There was faintly written text in the margin.
Not Gais's handwriting. Written by another hand. The ink color was subtly different. Text added later.
"The water source records from Chapter Eight have already been transferred; the location of the original has been changed."
Misaki had seen that handwriting before.
In the moonlight behind the abandoned building, the man who had handed a sealed letter to the Imperial officer. Lloyd's handwriting.
The lamp trembled in her hand.
Parts of the Gais Documents had been rewritten by Lloyd.
Kasiesu had made pacts with the Empire. Lloyd had passed information to the Imperial side. And even Gais's legacy itself had been tampered with. The betrayal ran deeper than she had thought.
(How much has been rewritten?)
Misaki took out parchment and began writing in small letters: "Identify correction points," "Determine which chapters were falsified," "Confirm location of originals." Three tasks lined up vertically. She couldn't use the Gais Documents' information as-is until she completed all of this.
She didn't yet know which volumes had been altered. It might not be just Chapter Eight.

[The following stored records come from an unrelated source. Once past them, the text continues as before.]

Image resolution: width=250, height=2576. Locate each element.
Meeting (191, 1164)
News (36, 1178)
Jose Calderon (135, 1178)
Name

"The Gais Documents," Reon said.
Misaki looked up. Reon had come beside her. She hadn't heard his footsteps. Was she tired, or had she been too focused? His armor was off; he wore only a simple tunic. The mud on the left side of his face had been wiped away, but faint traces remained.
Misaki held the lamp steady.
"I found alterations," she said.
She pointed to the text written in the margin. She explained in order: that it was Lloyd's handwriting, that the content redirected the original's location elsewhere, that there was a possibility other chapters had been tampered with as well.
Reon listened. He didn't interrupt. He heard her out to the end.
Silence fell. The echoes of the celebration drifted from a distance. The lamp's flame wavered.
Reon said nothing for a while. He was looking at the handwriting in the margin of the Gais Documents. He had worn this same silence when learning of Kasiesu, when learning of Lloyd. The silence of enduring repeated weight. The face of someone watching something trusted crumble again.
Misaki felt the weight of bringing this news as she watched his face.
"Once we leave Portos, we'll verify it together," Reon said quietly.